RECORD EXTRACTS section start

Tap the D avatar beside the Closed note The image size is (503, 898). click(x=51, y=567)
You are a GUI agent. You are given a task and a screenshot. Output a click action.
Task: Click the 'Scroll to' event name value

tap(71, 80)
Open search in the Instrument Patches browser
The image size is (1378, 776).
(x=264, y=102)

RECORD EXTRACTS section end

Everything above, from first entry to last, must be reproduced exactly.

Tap the D avatar beside the Closed note The image size is (503, 898). click(x=51, y=567)
You are a GUI agent. You are given a task and a screenshot. Output a click action.
Task: Click the 'Scroll to' event name value

tap(71, 80)
Open search in the Instrument Patches browser
The image size is (1378, 776).
(x=264, y=102)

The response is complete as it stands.